L'iniziativa è stata promossa dalla Presidenza del Consiglio comunale, in collaborazione con la Consulta Femminile Comunale, all'interno del programma di eventi dedicati alla Giornata Internazionale per l'eliminazione della violenza contro le donne. Allestita nel Loggiato antistante la Sala delle Colonne, la mostra resterà aperta al pubblico con ingresso libero fino a venerdì 28 novembre: dal lunedì al venerdì dalle 9:00 alle 17:00, il sabato dalle 9 alle 12.
Nel corso della presentazione sono intervenute diverse rappresentanti delle istituzioni, tra cui la presidente del Consiglio comunale Maria Grazia Grippo. Nel suo intervento, ha ricordato l'attenzione riservata dall'assemblea di Palazzo Civico, durante l'attuale mandato, ai temi di genere e in particolare alla violenza di genere. Ha poi sottolineato come la mostra inaugurata oggi contribuisca a smontare una narrazione stereotipata che ancora oggi tende a spostare la responsabilità della violenza su chi la subisce, anziché su chi la esercita.

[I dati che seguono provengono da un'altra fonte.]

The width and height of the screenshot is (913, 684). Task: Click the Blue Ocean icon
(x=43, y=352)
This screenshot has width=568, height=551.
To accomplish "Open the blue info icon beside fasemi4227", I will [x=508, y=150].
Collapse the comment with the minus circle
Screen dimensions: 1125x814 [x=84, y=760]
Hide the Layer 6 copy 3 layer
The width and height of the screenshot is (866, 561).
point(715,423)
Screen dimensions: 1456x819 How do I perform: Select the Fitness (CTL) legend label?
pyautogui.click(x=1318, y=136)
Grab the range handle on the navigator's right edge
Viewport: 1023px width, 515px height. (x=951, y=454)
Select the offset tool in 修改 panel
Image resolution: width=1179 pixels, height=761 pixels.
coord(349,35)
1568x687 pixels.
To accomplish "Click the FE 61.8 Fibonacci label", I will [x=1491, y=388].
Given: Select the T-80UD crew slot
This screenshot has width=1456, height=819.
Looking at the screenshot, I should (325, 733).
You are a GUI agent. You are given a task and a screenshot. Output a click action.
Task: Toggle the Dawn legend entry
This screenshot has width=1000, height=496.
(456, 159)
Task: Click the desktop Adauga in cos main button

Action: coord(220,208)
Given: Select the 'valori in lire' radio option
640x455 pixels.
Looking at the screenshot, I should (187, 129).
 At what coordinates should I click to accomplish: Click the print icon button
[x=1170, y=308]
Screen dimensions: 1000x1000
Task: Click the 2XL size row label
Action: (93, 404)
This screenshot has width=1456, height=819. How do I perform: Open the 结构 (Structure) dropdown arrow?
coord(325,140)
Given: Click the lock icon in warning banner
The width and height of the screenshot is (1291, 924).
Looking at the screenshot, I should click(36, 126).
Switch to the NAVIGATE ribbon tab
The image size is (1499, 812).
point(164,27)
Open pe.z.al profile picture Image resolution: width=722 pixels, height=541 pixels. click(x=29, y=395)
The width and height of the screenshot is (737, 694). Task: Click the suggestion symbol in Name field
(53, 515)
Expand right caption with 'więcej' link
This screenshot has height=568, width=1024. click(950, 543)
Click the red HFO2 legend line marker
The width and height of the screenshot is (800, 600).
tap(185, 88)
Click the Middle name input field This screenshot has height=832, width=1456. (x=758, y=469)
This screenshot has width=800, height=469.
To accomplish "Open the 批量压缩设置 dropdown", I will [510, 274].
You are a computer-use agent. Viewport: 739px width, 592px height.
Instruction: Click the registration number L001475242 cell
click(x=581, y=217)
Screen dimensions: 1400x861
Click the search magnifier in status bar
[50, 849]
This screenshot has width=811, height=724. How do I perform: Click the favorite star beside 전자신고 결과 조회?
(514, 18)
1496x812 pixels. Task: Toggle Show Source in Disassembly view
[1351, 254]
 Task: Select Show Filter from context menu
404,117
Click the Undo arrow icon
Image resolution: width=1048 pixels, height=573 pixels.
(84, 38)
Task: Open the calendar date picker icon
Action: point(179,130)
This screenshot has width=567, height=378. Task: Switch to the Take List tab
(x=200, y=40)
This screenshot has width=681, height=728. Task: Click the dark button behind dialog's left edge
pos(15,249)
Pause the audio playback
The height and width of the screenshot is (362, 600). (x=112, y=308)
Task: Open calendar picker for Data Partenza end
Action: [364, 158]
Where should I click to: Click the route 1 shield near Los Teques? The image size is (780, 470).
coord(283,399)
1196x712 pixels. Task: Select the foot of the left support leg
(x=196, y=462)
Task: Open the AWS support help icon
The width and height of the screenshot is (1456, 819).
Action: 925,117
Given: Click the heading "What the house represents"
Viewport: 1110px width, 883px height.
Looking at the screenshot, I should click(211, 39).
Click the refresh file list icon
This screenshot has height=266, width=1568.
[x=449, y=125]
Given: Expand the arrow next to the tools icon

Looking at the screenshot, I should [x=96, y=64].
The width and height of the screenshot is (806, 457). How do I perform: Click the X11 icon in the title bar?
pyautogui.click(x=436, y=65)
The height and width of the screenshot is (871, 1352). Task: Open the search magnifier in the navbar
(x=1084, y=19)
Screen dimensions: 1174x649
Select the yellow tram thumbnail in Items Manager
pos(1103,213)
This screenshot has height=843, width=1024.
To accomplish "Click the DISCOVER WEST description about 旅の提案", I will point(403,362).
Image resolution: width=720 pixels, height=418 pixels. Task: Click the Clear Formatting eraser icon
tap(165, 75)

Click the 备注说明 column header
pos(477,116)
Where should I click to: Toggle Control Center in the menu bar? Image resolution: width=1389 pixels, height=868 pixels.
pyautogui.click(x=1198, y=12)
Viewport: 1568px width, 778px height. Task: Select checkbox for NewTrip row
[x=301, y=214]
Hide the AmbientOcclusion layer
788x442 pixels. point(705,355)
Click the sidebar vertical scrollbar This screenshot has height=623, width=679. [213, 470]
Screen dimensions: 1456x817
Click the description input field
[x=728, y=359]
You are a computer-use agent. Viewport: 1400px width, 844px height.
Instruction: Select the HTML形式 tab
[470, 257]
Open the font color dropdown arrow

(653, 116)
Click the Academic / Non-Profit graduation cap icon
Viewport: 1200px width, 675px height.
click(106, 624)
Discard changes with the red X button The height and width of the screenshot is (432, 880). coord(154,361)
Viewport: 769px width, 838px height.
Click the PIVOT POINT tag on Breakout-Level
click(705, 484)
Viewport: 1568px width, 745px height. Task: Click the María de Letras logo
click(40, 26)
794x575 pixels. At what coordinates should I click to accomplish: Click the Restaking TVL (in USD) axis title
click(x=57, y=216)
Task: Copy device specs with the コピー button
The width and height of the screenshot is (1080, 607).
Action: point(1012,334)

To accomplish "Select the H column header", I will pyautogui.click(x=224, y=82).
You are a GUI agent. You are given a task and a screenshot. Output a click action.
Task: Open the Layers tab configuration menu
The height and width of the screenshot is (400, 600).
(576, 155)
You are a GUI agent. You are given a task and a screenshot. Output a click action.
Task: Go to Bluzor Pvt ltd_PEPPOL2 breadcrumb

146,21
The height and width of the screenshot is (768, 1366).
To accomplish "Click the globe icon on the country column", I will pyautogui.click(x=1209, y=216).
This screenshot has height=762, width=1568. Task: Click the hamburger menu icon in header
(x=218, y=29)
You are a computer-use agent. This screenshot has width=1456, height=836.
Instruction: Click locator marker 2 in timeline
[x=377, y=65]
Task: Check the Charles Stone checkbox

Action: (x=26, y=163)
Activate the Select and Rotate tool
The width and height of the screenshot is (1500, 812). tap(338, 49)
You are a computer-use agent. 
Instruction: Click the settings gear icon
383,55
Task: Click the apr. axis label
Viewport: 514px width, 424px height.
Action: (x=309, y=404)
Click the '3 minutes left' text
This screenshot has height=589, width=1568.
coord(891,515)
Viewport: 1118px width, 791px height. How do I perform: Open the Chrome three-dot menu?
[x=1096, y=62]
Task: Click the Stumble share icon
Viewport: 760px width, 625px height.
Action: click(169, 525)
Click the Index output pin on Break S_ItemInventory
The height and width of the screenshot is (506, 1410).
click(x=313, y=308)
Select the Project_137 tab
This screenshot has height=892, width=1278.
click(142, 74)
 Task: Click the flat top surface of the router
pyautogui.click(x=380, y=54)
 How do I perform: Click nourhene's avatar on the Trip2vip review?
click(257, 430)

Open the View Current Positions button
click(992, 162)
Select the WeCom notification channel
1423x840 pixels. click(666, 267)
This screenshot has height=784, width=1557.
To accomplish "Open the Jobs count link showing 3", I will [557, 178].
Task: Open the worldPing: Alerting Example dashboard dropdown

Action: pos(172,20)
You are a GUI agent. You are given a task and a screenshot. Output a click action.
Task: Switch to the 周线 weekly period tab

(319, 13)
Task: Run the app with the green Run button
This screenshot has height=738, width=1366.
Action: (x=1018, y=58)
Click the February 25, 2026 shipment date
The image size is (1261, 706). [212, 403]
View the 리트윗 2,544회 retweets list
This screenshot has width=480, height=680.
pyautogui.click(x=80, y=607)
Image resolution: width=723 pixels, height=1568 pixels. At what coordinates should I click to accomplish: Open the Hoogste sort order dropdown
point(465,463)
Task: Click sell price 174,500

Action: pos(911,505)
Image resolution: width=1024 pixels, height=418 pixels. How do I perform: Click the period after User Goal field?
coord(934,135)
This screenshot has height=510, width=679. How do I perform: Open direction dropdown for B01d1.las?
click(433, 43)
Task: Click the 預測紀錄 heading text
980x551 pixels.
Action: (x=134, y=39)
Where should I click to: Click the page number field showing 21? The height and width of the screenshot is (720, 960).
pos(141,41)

La battaglia portata avanti da Amnesty International
Accanto alla mostra, l'attenzione torna su un altro tema che divide ma che tocca il cuore del dibattito pubblico: la necessità di introdurre nel nostro ordinamento una definizione di stupro basata sul consenso. È la battaglia portata avanti da Amnesty International con la campagna "Io lo chiedo – Il sesso senza consenso è stupro", che chiede all'Italia di adeguarsi ai parametri della Convenzione di Istanbul, ratificata ormai dieci anni fa. Infatti, oggi la legge italiana collega lo stupro esclusivamente alla violenza fisica, alla minaccia o alla coercizione, lasciando fuori il principio cardine del consenso, già adottato in diversi Paesi europei.
La combinazione tra l'impatto emotivo della mostra e l'urgenza del dibattito legislativo rende ancora più evidente un punto: per combattere davvero la cultura dello stupro non bastano le parole giuste, servono consapevolezza, educazione e una legge che riconosca chiaramente ciò che dovrebbe essere ovvio.